# Problem statement:
Your task is to restate word for word the line containing "Nuestras Tiendas Exclusivas (1089, 1207)" and each line that follows it in the listing, and only those.

■ ■ ■

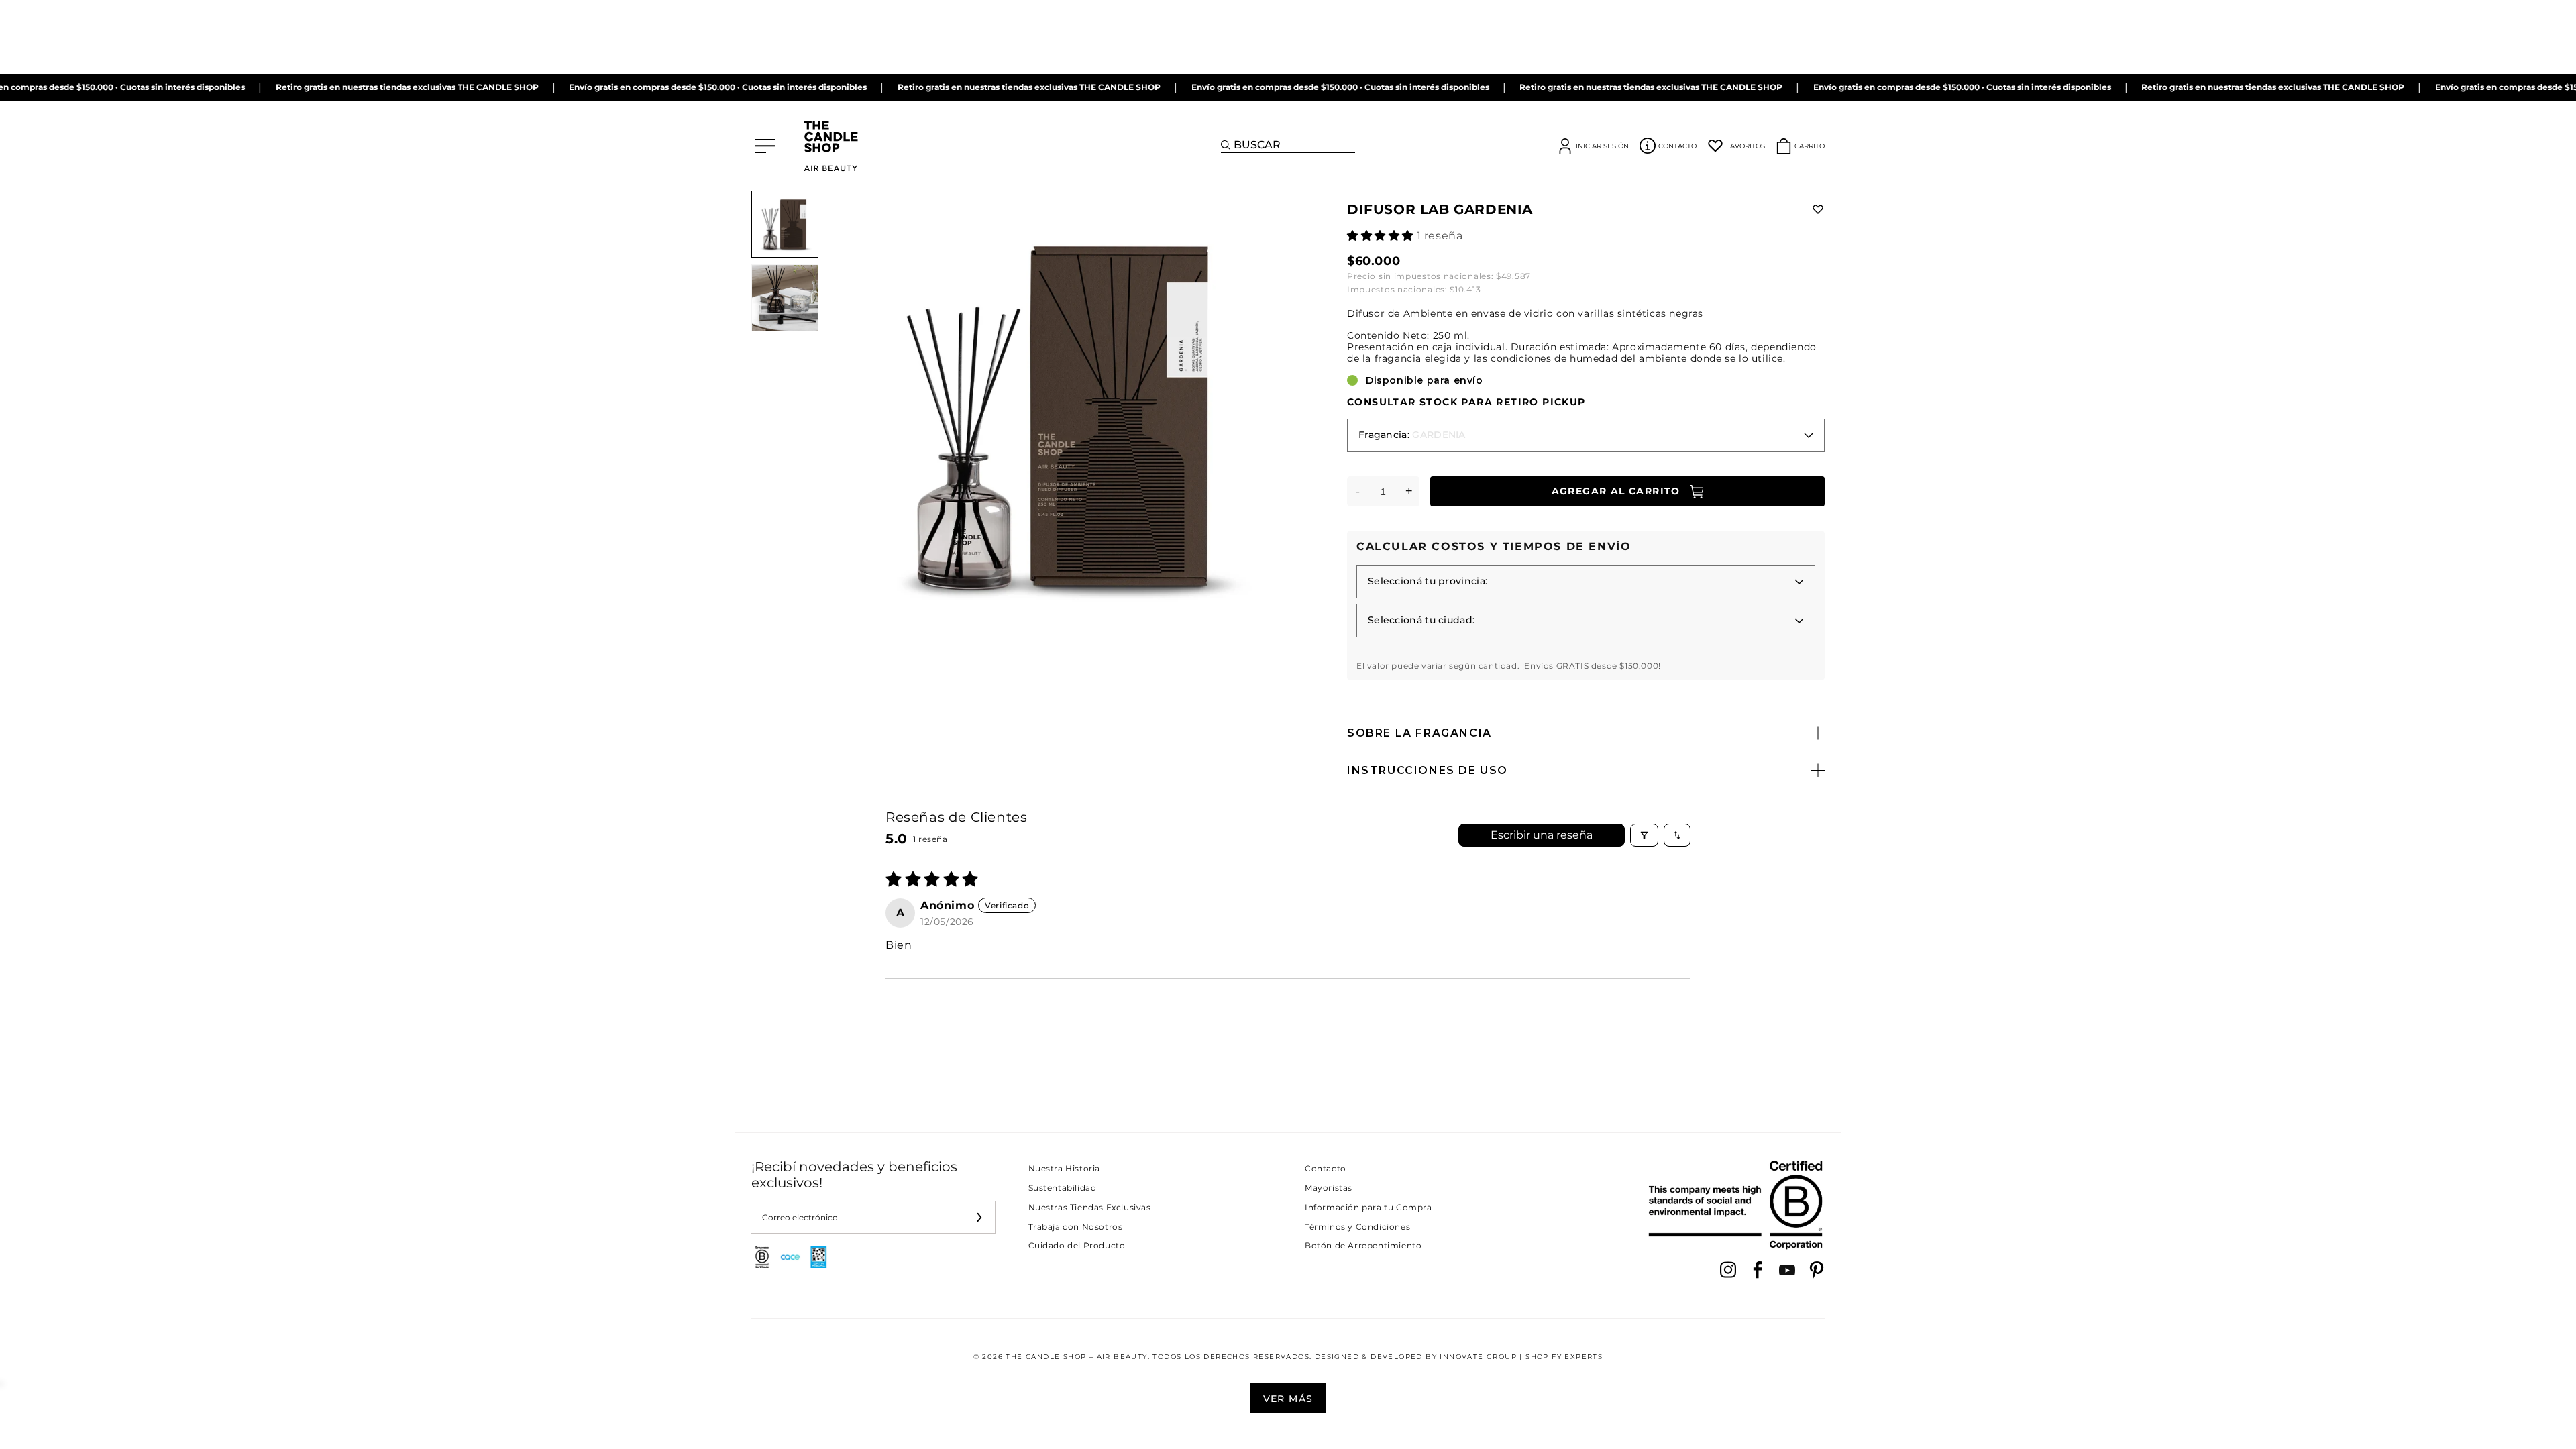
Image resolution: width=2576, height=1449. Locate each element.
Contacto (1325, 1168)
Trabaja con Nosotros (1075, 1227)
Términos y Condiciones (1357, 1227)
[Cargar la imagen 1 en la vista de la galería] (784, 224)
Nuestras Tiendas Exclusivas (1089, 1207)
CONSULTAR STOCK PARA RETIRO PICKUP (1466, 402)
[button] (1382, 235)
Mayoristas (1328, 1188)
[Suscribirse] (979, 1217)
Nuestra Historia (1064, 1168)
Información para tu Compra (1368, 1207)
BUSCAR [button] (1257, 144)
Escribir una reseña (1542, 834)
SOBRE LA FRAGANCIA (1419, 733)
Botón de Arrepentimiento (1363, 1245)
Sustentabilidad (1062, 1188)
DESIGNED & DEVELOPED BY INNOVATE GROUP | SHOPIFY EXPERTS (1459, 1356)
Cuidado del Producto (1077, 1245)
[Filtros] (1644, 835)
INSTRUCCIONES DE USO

■ ■ ■

# Task answer:
Nuestras Tiendas Exclusivas (1089, 1207)
CONSULTAR STOCK PARA RETIRO PICKUP (1466, 402)
[button] (1382, 235)
Mayoristas (1328, 1188)
[Suscribirse] (979, 1217)
Nuestra Historia (1064, 1168)
Información para tu Compra (1368, 1207)
BUSCAR [button] (1257, 144)
Escribir una reseña (1542, 834)
SOBRE LA FRAGANCIA (1419, 733)
Botón de Arrepentimiento (1363, 1245)
Sustentabilidad (1062, 1188)
DESIGNED & DEVELOPED BY INNOVATE GROUP | SHOPIFY EXPERTS (1459, 1356)
Cuidado del Producto (1077, 1245)
[Filtros] (1644, 835)
INSTRUCCIONES DE USO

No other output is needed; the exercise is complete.